PMEs, força de trabalho e inclusão financeira

As pequenas e médias empresas (PMEs) respondem por 60% da força de trabalho na América Latina, mas geram apenas 25% do PIB, em contraste com os EUA, onde contribuem com 44% do PIB. Parte do gargalo está no tempo gasto com burocracia: em média, até 26% da semana de trabalho são gastos em atividades burocráticas, de conformidade regulatória. Segundo a Atlantico, igualar os benchmarks globais de eficiência regulatória pode gerar US$ 100 bilhões em crescimento adicional de PIB na região.

A região América Latina vive uma transição do “capital humano escasso” para uma fase de abundância qualificada. Plataformas como Start Carreiras conectam empresas, universidades e estudantes, já com mais de 700 mil alunos e 56 mil empresas cadastradas. Além disso, a cultura de startups está sendo impulsionada por ex-funcionários de unicórnios, que fundam novas empresas e alimentam um ciclo virtuoso de inovação – o chamado efeito-máfia do Vale do Silício tropical. O mapeamento da Atlantico mostra que 131 empresas fundadas por ex-unicórnios obtiveram “6vezes o capital (e as avaliações) no seed e 3 vezes na Série A” (com a “Máfia Rappi” produzindo o máximo).

A digitalização financeira avança com soluções adaptadas ao cotidiano latino-americano. Um exemplo é o Jota, conta bancária e assistente financeiro nativa do WhatsApp. Em apenas seis meses, multiplicou por 18 sua base de usuários. Outro destaque é o uso de stablecoins como reserva de valor e meio de pagamento em contextos de inflação ou desconfiança institucional, principalmente na Argentina e na Venezuela.

E o Brasil?

O Brasil lidera lidera mundialmente a digitalização de serviços públicos com o Gov.br, que já cobre 82% da população, com meta de universalização até 2027. Desde 2020, o governo economizou R$ 9,7 bilhões, com mais de 2,1 bilhões de acessos automatizados ao sistema. A abertura do Gov.br para o setor privado em 2025, com APIs para bancos e fintechs, marca um novo capítulo, democratizando o acesso à identidade digital e pressionando soluções privadas a se diferenciarem por inteligência e não apenas infraestrutura.

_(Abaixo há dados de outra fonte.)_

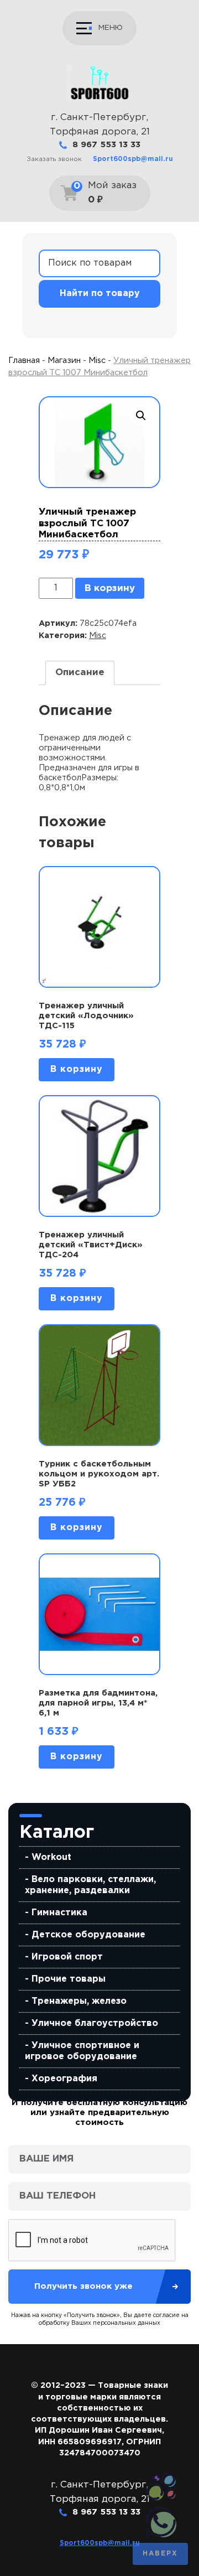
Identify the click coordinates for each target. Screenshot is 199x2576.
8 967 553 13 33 (106, 144)
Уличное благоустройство (95, 2023)
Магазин (64, 360)
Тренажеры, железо (79, 2001)
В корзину (110, 588)
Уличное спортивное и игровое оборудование (82, 2051)
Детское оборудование (88, 1935)
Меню (110, 27)
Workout (51, 1857)
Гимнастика (59, 1913)
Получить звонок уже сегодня (83, 2293)
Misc (97, 360)
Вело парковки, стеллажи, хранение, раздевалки (90, 1885)
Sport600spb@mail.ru (133, 159)
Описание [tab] (79, 672)
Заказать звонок (54, 159)
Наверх (160, 2554)
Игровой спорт (67, 1957)
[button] (141, 416)
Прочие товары (69, 1979)
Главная (24, 360)
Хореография (64, 2079)
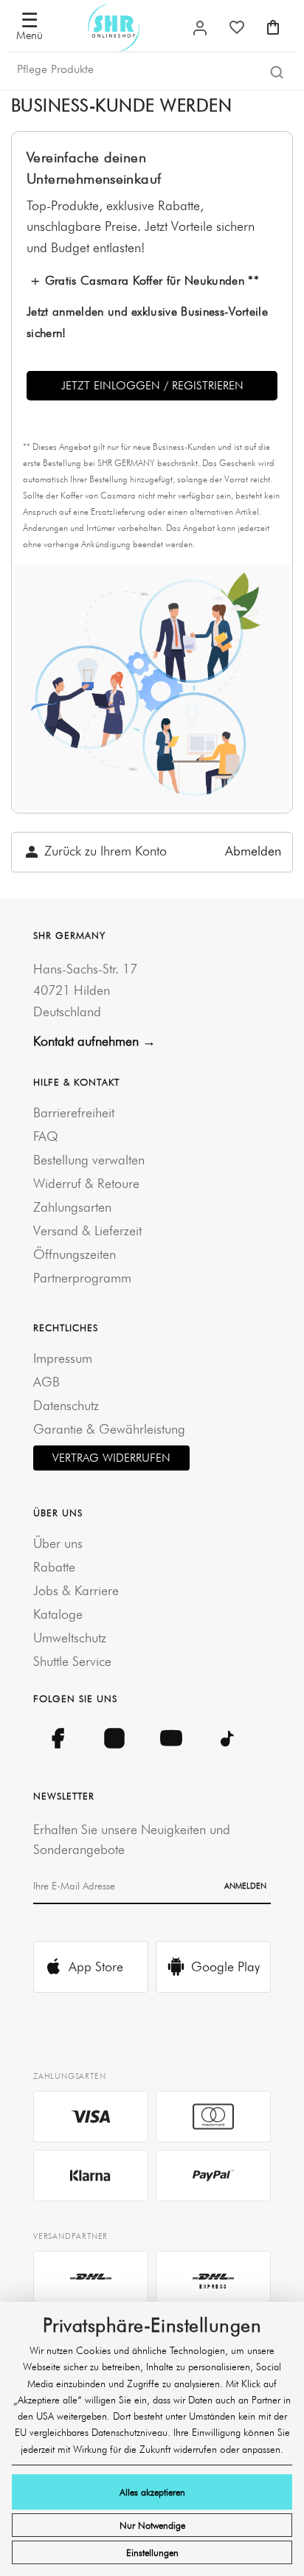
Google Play (225, 1966)
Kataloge (58, 1614)
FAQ (45, 1136)
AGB (46, 1381)
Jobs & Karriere (76, 1590)
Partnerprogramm (82, 1277)
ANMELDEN (245, 1886)
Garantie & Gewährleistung (109, 1429)
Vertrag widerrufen (111, 1458)
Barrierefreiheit (73, 1112)
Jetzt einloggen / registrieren (152, 385)
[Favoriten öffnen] (237, 27)
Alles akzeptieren (152, 2492)
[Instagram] (114, 1739)
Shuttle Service (72, 1661)
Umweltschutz (69, 1637)
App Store (96, 1966)
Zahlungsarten (72, 1207)
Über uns (58, 1543)
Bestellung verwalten (89, 1159)
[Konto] (200, 28)
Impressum (62, 1358)
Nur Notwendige (152, 2525)
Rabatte (54, 1567)
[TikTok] (228, 1739)
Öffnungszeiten (74, 1254)
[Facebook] (57, 1739)
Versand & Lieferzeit (87, 1230)
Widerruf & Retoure (86, 1183)
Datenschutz (66, 1405)
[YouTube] (171, 1739)
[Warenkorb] (273, 27)
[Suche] (277, 73)
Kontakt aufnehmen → (94, 1041)
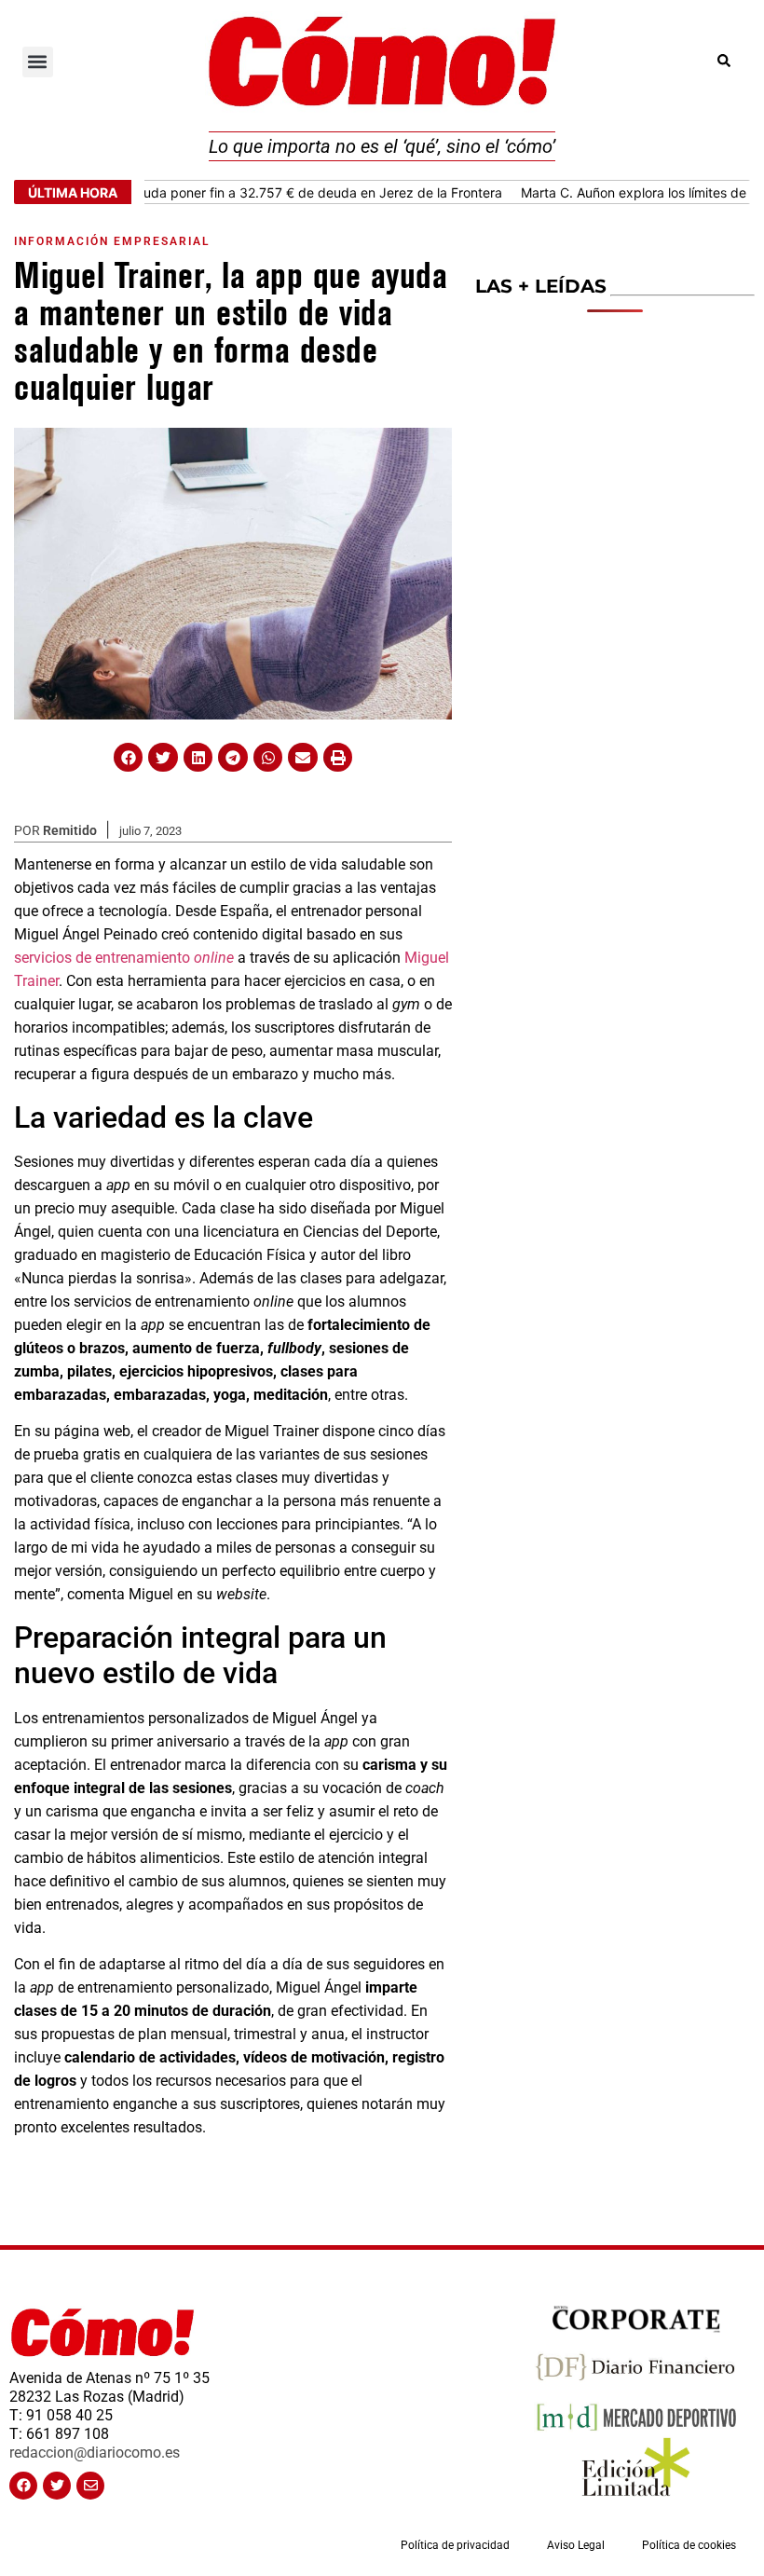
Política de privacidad (455, 2545)
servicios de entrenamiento (124, 957)
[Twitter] (57, 2486)
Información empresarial (112, 241)
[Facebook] (23, 2486)
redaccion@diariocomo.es (94, 2452)
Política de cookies (689, 2545)
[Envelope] (90, 2486)
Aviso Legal (576, 2545)
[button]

O Brasil está entre os 3 principais mercados globais para o ChatGPT, com uma base de usuários de aplicativos móveis que rivaliza com a dos EUA e que representa 25% da população brasileira. Quase metade (48%) dos brasileiros usaram ferramentas de IA na última semana, e 42% relatam uso diário. Quando se trata de redes sociais, 97,9% da população são usuários 

O país também é líder em tempo passado na Internet: o brasileiro passa, em média, 9,2 horas conectado à rede.

  • 77% buscam informações na Internet
  • 69% pesquisam como fazer coisas
  • 67% usam para falar com amigos e família

Embora pressionado por tarifas dos EUA, o Brasil é menos vulnerável que o México graças à sua diversificação de exportações. A adoção massiva de IA, o crescimento do ecossistema e de hubs de startups e avanços e infraestrutura energética e tecnológica podem transformar o Brasil em líder digital na América Latina.